● **INSTRUCTIONS TO FOLLOW**
Swap "Rectangle tool" for "Ellipse tool" throughout the data below and reproduce it with everything else left unchanged.

* * *

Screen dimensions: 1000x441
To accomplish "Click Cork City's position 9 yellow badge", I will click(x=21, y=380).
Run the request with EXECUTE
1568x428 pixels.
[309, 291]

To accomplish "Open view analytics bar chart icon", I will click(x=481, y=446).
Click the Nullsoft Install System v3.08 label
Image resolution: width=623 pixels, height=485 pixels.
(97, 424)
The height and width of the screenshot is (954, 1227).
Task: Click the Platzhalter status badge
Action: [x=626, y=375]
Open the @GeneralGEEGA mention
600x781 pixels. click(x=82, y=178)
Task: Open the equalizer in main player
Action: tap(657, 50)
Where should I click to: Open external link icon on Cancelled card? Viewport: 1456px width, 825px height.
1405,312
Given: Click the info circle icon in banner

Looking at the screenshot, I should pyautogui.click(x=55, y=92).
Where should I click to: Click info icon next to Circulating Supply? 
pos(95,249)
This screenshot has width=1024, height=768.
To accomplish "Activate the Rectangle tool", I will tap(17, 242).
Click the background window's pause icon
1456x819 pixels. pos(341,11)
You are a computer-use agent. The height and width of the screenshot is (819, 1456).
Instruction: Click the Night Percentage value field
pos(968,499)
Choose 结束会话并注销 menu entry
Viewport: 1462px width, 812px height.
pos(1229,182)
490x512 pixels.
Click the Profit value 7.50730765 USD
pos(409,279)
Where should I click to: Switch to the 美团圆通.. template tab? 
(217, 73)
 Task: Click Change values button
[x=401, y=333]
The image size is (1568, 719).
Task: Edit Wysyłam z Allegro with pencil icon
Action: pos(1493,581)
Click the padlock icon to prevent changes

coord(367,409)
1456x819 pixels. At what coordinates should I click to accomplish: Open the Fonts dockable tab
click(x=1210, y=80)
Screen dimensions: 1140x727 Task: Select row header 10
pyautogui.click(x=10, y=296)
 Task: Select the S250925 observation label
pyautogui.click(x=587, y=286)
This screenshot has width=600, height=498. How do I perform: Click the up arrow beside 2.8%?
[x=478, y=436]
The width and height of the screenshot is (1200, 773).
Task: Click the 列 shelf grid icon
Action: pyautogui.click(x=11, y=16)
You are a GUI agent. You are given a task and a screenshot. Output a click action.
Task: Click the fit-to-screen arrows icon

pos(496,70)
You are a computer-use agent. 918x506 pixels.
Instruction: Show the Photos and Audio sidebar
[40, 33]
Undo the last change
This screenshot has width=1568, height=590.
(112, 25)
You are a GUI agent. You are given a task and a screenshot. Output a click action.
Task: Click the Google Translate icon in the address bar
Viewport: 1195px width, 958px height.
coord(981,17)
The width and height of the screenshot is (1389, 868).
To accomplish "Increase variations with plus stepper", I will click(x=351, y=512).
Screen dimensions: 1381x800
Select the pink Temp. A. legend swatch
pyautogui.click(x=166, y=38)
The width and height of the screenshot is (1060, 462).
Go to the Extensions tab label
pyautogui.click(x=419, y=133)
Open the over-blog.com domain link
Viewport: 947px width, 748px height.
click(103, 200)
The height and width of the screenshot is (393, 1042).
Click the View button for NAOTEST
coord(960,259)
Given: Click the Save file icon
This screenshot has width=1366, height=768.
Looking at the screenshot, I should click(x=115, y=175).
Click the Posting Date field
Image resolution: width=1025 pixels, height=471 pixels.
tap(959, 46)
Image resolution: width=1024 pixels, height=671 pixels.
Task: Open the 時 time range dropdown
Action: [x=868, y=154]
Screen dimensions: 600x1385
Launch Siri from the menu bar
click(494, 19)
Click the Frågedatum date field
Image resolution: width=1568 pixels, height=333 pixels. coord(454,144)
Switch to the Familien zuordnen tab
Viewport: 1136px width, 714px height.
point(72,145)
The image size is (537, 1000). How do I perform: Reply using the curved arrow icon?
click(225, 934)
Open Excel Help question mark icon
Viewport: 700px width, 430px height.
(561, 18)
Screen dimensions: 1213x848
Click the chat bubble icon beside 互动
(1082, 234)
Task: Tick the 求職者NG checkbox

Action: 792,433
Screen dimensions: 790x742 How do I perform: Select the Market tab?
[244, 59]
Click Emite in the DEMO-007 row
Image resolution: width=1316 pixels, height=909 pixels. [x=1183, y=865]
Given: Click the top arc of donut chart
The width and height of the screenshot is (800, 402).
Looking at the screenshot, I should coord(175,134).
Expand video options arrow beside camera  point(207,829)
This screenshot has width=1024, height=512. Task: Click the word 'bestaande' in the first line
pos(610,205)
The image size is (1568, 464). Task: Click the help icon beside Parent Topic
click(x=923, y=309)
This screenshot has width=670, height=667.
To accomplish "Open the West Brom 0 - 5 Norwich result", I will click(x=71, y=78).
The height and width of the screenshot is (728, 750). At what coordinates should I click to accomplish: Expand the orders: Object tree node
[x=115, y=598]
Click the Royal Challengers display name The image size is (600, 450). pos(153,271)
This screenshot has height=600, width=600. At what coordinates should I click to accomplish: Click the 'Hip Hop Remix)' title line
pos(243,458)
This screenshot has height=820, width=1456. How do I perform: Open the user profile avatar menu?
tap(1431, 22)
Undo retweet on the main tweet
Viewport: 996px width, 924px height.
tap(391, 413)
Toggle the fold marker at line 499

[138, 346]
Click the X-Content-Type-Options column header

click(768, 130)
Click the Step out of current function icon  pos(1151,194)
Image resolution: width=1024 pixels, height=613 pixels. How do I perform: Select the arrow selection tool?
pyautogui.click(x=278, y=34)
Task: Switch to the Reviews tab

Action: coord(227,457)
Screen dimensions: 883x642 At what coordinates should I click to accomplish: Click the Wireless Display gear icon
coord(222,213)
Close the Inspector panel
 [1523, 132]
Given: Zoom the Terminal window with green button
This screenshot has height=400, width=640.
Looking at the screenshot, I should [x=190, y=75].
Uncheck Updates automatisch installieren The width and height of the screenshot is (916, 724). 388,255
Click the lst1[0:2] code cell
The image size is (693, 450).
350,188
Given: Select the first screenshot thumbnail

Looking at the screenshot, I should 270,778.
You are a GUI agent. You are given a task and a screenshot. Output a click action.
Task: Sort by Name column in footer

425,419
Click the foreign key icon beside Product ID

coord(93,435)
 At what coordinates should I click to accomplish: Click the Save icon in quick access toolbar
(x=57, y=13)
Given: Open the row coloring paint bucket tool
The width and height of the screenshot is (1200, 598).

* * *

● **TASK RESPONSE**
Screen dimensions: 1000x441
To accomplish "Click Cork City's position 9 yellow badge", I will click(x=21, y=380).
Run the request with EXECUTE
1568x428 pixels.
[309, 291]

To accomplish "Open view analytics bar chart icon", I will click(x=481, y=446).
Click the Nullsoft Install System v3.08 label
Image resolution: width=623 pixels, height=485 pixels.
(97, 424)
The height and width of the screenshot is (954, 1227).
Task: Click the Platzhalter status badge
Action: [x=626, y=375]
Open the @GeneralGEEGA mention
600x781 pixels. click(x=82, y=178)
Task: Open the equalizer in main player
Action: tap(657, 50)
Where should I click to: Open external link icon on Cancelled card? Viewport: 1456px width, 825px height.
1405,312
Given: Click the info circle icon in banner

Looking at the screenshot, I should pyautogui.click(x=55, y=92).
Where should I click to: Click info icon next to Circulating Supply? 
pos(95,249)
This screenshot has width=1024, height=768.
To accomplish "Activate the Ellipse tool", I will tap(17, 242).
Click the background window's pause icon
1456x819 pixels. pos(341,11)
You are a computer-use agent. The height and width of the screenshot is (819, 1456).
Instruction: Click the Night Percentage value field
pos(968,499)
Choose 结束会话并注销 menu entry
Viewport: 1462px width, 812px height.
pos(1229,182)
490x512 pixels.
Click the Profit value 7.50730765 USD
pos(409,279)
Where should I click to: Switch to the 美团圆通.. template tab? 
(217, 73)
 Task: Click Change values button
[x=401, y=333]
The image size is (1568, 719).
Task: Edit Wysyłam z Allegro with pencil icon
Action: pos(1493,581)
Click the padlock icon to prevent changes

coord(367,409)
1456x819 pixels. At what coordinates should I click to accomplish: Open the Fonts dockable tab
click(x=1210, y=80)
Screen dimensions: 1140x727 Task: Select row header 10
pyautogui.click(x=10, y=296)
 Task: Select the S250925 observation label
pyautogui.click(x=587, y=286)
This screenshot has width=600, height=498. How do I perform: Click the up arrow beside 2.8%?
[x=478, y=436]
The width and height of the screenshot is (1200, 773).
Task: Click the 列 shelf grid icon
Action: pyautogui.click(x=11, y=16)
You are a GUI agent. You are given a task and a screenshot. Output a click action.
Task: Click the fit-to-screen arrows icon

pos(496,70)
You are a computer-use agent. 918x506 pixels.
Instruction: Show the Photos and Audio sidebar
[40, 33]
Undo the last change
This screenshot has width=1568, height=590.
(112, 25)
You are a GUI agent. You are given a task and a screenshot. Output a click action.
Task: Click the Google Translate icon in the address bar
Viewport: 1195px width, 958px height.
coord(981,17)
The width and height of the screenshot is (1389, 868).
To accomplish "Increase variations with plus stepper", I will click(x=351, y=512).
Screen dimensions: 1381x800
Select the pink Temp. A. legend swatch
pyautogui.click(x=166, y=38)
The width and height of the screenshot is (1060, 462).
Go to the Extensions tab label
pyautogui.click(x=419, y=133)
Open the over-blog.com domain link
Viewport: 947px width, 748px height.
click(103, 200)
The height and width of the screenshot is (393, 1042).
Click the View button for NAOTEST
coord(960,259)
Given: Click the Save file icon
This screenshot has width=1366, height=768.
Looking at the screenshot, I should click(x=115, y=175).
Click the Posting Date field
Image resolution: width=1025 pixels, height=471 pixels.
tap(959, 46)
Image resolution: width=1024 pixels, height=671 pixels.
Task: Open the 時 time range dropdown
Action: [x=868, y=154]
Screen dimensions: 600x1385
Launch Siri from the menu bar
click(494, 19)
Click the Frågedatum date field
Image resolution: width=1568 pixels, height=333 pixels. coord(454,144)
Switch to the Familien zuordnen tab
Viewport: 1136px width, 714px height.
point(72,145)
The image size is (537, 1000). How do I perform: Reply using the curved arrow icon?
click(225, 934)
Open Excel Help question mark icon
Viewport: 700px width, 430px height.
(561, 18)
Screen dimensions: 1213x848
Click the chat bubble icon beside 互动
(1082, 234)
Task: Tick the 求職者NG checkbox

Action: 792,433
Screen dimensions: 790x742 How do I perform: Select the Market tab?
[244, 59]
Click Emite in the DEMO-007 row
Image resolution: width=1316 pixels, height=909 pixels. [x=1183, y=865]
Given: Click the top arc of donut chart
The width and height of the screenshot is (800, 402).
Looking at the screenshot, I should coord(175,134).
Expand video options arrow beside camera  point(207,829)
This screenshot has width=1024, height=512. Task: Click the word 'bestaande' in the first line
pos(610,205)
The image size is (1568, 464). Task: Click the help icon beside Parent Topic
click(x=923, y=309)
This screenshot has width=670, height=667.
To accomplish "Open the West Brom 0 - 5 Norwich result", I will click(x=71, y=78).
The height and width of the screenshot is (728, 750). At what coordinates should I click to accomplish: Expand the orders: Object tree node
[x=115, y=598]
Click the Royal Challengers display name The image size is (600, 450). pos(153,271)
This screenshot has height=600, width=600. At what coordinates should I click to accomplish: Click the 'Hip Hop Remix)' title line
pos(243,458)
This screenshot has height=820, width=1456. How do I perform: Open the user profile avatar menu?
tap(1431, 22)
Undo retweet on the main tweet
Viewport: 996px width, 924px height.
tap(391, 413)
Toggle the fold marker at line 499

[138, 346]
Click the X-Content-Type-Options column header

click(768, 130)
Click the Step out of current function icon  pos(1151,194)
Image resolution: width=1024 pixels, height=613 pixels. How do I perform: Select the arrow selection tool?
pyautogui.click(x=278, y=34)
Task: Switch to the Reviews tab

Action: coord(227,457)
Screen dimensions: 883x642 At what coordinates should I click to accomplish: Click the Wireless Display gear icon
coord(222,213)
Close the Inspector panel
 [1523, 132]
Given: Zoom the Terminal window with green button
This screenshot has height=400, width=640.
Looking at the screenshot, I should [x=190, y=75].
Uncheck Updates automatisch installieren The width and height of the screenshot is (916, 724). 388,255
Click the lst1[0:2] code cell
The image size is (693, 450).
350,188
Given: Select the first screenshot thumbnail

Looking at the screenshot, I should 270,778.
You are a GUI agent. You are given a task and a screenshot. Output a click action.
Task: Sort by Name column in footer

425,419
Click the foreign key icon beside Product ID

coord(93,435)
 At what coordinates should I click to accomplish: Click the Save icon in quick access toolbar
(x=57, y=13)
Given: Open the row coloring paint bucket tool
The width and height of the screenshot is (1200, 598).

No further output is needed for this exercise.